-- Instructions for the task --
The task here is to set down every line of the listing exactly.

[[ Input for this task, beginning ]]

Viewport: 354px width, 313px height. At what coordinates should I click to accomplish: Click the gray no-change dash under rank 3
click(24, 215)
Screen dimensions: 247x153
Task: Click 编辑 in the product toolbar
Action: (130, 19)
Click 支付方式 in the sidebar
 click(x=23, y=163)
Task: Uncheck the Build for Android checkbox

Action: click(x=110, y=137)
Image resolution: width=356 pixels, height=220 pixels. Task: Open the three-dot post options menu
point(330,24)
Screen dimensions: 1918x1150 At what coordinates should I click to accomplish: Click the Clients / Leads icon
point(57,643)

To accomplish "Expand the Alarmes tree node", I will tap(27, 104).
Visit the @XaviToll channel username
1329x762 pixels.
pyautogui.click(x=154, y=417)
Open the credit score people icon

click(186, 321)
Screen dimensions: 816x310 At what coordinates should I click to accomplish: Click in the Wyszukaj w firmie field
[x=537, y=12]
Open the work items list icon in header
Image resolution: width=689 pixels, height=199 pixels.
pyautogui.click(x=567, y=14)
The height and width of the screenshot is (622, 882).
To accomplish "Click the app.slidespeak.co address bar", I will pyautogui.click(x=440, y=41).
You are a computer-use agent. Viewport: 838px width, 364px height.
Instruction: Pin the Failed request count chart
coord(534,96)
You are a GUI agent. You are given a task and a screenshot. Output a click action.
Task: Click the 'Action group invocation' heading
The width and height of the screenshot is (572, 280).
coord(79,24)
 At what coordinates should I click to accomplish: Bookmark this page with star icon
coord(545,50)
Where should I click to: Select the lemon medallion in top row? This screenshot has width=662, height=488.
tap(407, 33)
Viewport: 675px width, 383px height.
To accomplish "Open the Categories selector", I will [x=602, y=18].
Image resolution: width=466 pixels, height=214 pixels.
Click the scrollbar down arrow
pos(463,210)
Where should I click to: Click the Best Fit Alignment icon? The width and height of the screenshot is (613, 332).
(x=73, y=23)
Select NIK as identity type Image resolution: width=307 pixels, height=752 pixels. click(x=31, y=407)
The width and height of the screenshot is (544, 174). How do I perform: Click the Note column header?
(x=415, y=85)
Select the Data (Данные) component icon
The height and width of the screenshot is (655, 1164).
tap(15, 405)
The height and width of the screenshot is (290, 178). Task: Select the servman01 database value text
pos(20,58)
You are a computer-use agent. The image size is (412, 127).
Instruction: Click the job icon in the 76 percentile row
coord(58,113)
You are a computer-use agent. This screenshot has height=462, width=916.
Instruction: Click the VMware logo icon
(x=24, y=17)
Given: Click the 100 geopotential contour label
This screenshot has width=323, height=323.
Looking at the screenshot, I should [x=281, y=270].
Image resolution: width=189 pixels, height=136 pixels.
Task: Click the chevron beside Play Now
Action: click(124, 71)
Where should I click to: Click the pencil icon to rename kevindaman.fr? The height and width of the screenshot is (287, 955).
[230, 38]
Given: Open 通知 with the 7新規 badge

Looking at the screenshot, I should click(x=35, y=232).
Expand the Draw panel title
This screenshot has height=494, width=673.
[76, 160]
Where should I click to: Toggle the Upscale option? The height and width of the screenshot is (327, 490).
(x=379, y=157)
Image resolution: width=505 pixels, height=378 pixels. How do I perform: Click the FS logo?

[[ Input for this task, end ]]

-- Response to this exercise --
Viewport: 354px width, 313px height. At what coordinates should I click to accomplish: Click the gray no-change dash under rank 3
click(24, 215)
Screen dimensions: 247x153
Task: Click 编辑 in the product toolbar
Action: (130, 19)
Click 支付方式 in the sidebar
 click(x=23, y=163)
Task: Uncheck the Build for Android checkbox

Action: click(x=110, y=137)
Image resolution: width=356 pixels, height=220 pixels. Task: Open the three-dot post options menu
point(330,24)
Screen dimensions: 1918x1150 At what coordinates should I click to accomplish: Click the Clients / Leads icon
point(57,643)

To accomplish "Expand the Alarmes tree node", I will tap(27, 104).
Visit the @XaviToll channel username
1329x762 pixels.
pyautogui.click(x=154, y=417)
Open the credit score people icon

click(186, 321)
Screen dimensions: 816x310 At what coordinates should I click to accomplish: Click in the Wyszukaj w firmie field
[x=537, y=12]
Open the work items list icon in header
Image resolution: width=689 pixels, height=199 pixels.
pyautogui.click(x=567, y=14)
The height and width of the screenshot is (622, 882).
To accomplish "Click the app.slidespeak.co address bar", I will pyautogui.click(x=440, y=41).
You are a computer-use agent. Viewport: 838px width, 364px height.
Instruction: Pin the Failed request count chart
coord(534,96)
You are a GUI agent. You are given a task and a screenshot. Output a click action.
Task: Click the 'Action group invocation' heading
The width and height of the screenshot is (572, 280).
coord(79,24)
 At what coordinates should I click to accomplish: Bookmark this page with star icon
coord(545,50)
Where should I click to: Select the lemon medallion in top row? This screenshot has width=662, height=488.
tap(407, 33)
Viewport: 675px width, 383px height.
To accomplish "Open the Categories selector", I will [x=602, y=18].
Image resolution: width=466 pixels, height=214 pixels.
Click the scrollbar down arrow
pos(463,210)
Where should I click to: Click the Best Fit Alignment icon? The width and height of the screenshot is (613, 332).
(x=73, y=23)
Select NIK as identity type Image resolution: width=307 pixels, height=752 pixels. click(x=31, y=407)
The width and height of the screenshot is (544, 174). How do I perform: Click the Note column header?
(x=415, y=85)
Select the Data (Данные) component icon
The height and width of the screenshot is (655, 1164).
tap(15, 405)
The height and width of the screenshot is (290, 178). Task: Select the servman01 database value text
pos(20,58)
You are a computer-use agent. The image size is (412, 127).
Instruction: Click the job icon in the 76 percentile row
coord(58,113)
You are a computer-use agent. This screenshot has height=462, width=916.
Instruction: Click the VMware logo icon
(x=24, y=17)
Given: Click the 100 geopotential contour label
This screenshot has width=323, height=323.
Looking at the screenshot, I should [x=281, y=270].
Image resolution: width=189 pixels, height=136 pixels.
Task: Click the chevron beside Play Now
Action: click(124, 71)
Where should I click to: Click the pencil icon to rename kevindaman.fr? The height and width of the screenshot is (287, 955).
[230, 38]
Given: Open 通知 with the 7新規 badge

Looking at the screenshot, I should click(x=35, y=232).
Expand the Draw panel title
This screenshot has height=494, width=673.
[76, 160]
Where should I click to: Toggle the Upscale option? The height and width of the screenshot is (327, 490).
(x=379, y=157)
Image resolution: width=505 pixels, height=378 pixels. How do I perform: Click the FS logo?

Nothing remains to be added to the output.